• INSTRUCTIONS TO FOLLOW: Only the lines below from the one containing "[button] (31, 43)" to the one containing "[折り返し] (203, 1270)" should be repeated, both included and unchanged.

*** EXERCISE DATA ***

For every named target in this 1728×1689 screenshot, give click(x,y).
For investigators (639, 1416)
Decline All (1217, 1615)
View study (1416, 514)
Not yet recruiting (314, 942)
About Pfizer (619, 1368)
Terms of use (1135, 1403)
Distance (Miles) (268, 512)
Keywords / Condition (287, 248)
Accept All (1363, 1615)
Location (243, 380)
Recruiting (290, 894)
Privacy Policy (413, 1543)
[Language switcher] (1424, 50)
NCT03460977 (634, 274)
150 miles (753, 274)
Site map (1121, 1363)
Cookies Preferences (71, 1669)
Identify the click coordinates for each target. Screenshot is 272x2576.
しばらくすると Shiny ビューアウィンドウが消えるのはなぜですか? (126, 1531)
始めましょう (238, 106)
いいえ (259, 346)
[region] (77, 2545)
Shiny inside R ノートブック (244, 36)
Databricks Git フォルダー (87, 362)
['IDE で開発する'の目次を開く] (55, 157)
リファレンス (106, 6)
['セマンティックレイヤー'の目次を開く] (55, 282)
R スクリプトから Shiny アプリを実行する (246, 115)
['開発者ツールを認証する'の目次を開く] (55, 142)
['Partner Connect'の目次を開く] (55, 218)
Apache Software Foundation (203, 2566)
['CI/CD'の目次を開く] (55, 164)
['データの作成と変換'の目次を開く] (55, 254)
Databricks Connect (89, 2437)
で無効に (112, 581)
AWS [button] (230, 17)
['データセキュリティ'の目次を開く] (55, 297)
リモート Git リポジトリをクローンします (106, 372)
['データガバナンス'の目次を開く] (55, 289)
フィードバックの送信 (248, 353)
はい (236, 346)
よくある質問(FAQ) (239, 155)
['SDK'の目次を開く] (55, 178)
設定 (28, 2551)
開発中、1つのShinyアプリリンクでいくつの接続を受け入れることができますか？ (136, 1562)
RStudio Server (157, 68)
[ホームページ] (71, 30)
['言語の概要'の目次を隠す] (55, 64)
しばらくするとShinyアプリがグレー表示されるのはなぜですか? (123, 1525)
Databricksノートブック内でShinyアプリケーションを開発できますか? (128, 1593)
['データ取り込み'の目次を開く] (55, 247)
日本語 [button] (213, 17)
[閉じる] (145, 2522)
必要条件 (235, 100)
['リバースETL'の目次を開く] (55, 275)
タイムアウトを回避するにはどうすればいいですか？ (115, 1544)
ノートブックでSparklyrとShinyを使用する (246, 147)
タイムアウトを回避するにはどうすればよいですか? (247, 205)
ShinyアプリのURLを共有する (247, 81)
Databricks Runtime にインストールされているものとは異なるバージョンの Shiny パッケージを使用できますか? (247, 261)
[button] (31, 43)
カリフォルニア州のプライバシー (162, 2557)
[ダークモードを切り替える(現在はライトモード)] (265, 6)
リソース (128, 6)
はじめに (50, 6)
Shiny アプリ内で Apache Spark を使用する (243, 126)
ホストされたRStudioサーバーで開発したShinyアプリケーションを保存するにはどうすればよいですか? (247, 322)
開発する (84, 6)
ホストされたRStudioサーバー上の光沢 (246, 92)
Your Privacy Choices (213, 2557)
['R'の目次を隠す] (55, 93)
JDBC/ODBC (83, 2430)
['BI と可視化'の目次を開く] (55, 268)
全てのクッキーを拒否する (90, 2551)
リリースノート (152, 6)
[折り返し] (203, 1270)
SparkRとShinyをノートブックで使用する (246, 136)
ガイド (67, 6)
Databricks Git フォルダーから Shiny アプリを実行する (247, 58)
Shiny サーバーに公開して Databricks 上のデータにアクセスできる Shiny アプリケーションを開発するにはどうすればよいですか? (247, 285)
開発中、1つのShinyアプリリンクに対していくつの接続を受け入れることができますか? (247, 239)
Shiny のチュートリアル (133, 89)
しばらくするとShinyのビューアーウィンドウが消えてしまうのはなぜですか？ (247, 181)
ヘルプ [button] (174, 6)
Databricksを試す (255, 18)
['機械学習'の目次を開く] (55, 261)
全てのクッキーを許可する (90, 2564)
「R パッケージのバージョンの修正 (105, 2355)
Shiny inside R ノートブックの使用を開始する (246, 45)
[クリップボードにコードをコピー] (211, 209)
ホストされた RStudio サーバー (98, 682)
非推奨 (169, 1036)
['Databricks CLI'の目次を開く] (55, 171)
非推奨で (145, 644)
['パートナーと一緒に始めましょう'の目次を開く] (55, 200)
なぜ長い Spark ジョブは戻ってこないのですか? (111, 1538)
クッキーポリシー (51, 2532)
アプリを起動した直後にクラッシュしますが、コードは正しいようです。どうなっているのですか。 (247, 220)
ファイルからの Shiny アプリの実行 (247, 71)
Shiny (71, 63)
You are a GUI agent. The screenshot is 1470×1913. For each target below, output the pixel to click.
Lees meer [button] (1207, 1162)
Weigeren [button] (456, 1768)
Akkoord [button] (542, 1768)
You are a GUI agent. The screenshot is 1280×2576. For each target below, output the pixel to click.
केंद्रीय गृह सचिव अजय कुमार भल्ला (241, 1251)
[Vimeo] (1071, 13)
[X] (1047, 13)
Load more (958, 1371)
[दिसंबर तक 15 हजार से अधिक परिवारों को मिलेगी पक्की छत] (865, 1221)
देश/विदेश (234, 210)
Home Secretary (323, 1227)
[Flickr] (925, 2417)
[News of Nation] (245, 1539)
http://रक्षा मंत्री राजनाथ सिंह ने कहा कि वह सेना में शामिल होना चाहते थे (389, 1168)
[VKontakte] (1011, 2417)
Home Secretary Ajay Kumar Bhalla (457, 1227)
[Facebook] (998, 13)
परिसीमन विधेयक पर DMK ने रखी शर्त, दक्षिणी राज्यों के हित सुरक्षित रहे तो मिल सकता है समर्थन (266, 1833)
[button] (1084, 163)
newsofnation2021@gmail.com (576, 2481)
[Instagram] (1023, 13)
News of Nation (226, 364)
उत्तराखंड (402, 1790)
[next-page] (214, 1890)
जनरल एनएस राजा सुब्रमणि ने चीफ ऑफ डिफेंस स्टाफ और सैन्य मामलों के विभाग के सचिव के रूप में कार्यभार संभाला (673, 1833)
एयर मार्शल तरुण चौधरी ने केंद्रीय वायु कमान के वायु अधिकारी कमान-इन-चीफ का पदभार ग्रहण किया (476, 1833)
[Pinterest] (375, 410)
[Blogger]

*** End of EXERCISE DATA ***

• ANSWER BOX:
[button] (31, 43)
カリフォルニア州のプライバシー (162, 2557)
[ダークモードを切り替える(現在はライトモード)] (265, 6)
リソース (128, 6)
はじめに (50, 6)
Shiny アプリ内で Apache Spark を使用する (243, 126)
ホストされたRStudioサーバーで開発したShinyアプリケーションを保存するにはどうすればよいですか? (247, 322)
開発する (84, 6)
ホストされたRStudioサーバー上の光沢 (246, 92)
Your Privacy Choices (213, 2557)
['R'の目次を隠す] (55, 93)
JDBC/ODBC (83, 2430)
['BI と可視化'の目次を開く] (55, 268)
全てのクッキーを拒否する (90, 2551)
リリースノート (152, 6)
[折り返し] (203, 1270)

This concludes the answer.